Articles
8 February 2019

FX: Non-dollar opportunities

The Fed pause and the US: China trade truce has improved the external environment and allowed under-valued currencies to recover. As long as the trade truce holds, we expect this positive environment to continue and the dollar to stay gently offered. However, a serious risk event this month is the threat of US tariffs on auto imports

We cautiously expect the rotation out of defensive positions to continue

It has been a positive start to the year for risk-sensitive currencies, especially those backed by the commodity cycle. Despite much talk of slowing global trade volumes amidst weak growth in China and Europe, a common theme in the FX world has been of investors rotating out of defensive positions in the US dollar and into undervalued currencies – especially in emerging markets.
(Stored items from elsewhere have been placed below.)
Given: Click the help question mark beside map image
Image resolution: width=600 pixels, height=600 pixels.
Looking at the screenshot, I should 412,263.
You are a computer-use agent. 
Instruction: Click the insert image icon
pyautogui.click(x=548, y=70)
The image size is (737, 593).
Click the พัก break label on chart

We cautiously expect this theme to continue over coming months, but accept that Washington trade policy could easily pull the rug from under what has otherwise been a good year for risk assets.

A Star Wars analogy - if readers will allow it. Turbo-charged US growth last year saw the US play the role of the all-powerful Death Star in our galaxy. The relatively high returns offered in US – helped in part by Fed tightening – saw the tractor beam of US financial markets suck in global portfolio flows at the expense of most other economies. This supported the dollar across the board and left emerging markets – especially those in need of external financing – vulnerable.

This year it is perhaps Fed Chair, Jay Powell, who has taken the role of Obi-Wan Kenobi and switched that US tractor beam off. The surprising switch to a neutral Fed stance in January – taking further tightening off the table – has allowed breathing room to emerge for other asset classes outside of the US and for portfolio flows to drift away from defensive positions in USD cash. Of course the temporary US-China trade truce has helped here as well.

Flows into EM Equity ETFs pick up this year

 - Source: Bloomberg, ING
Source: Bloomberg, ING

Expect EUR/USD to languish in a 1.13-15 range through the early part of the year

A common refrain amongst the buy-side this year has been the switch into undervalued emerging market assets. Some evidence of this can be found in the flows into Exchange Traded Funds (ETFs), which track EM equities. One of the most closely followed ETFs in the EM space is the VXO, a Vanguard fund which tracks the performance of the FTSE Emerging Markets equity index. On a three month basis, this ETF is now seeing the largest amount of inflows since December 2017.

As long as the US-China trade truce holds, we would expect this theme of rotation away from the US to keep the dollar gently offered across the board – especially against the high yielding, activity currencies, many of which are found in emerging markets.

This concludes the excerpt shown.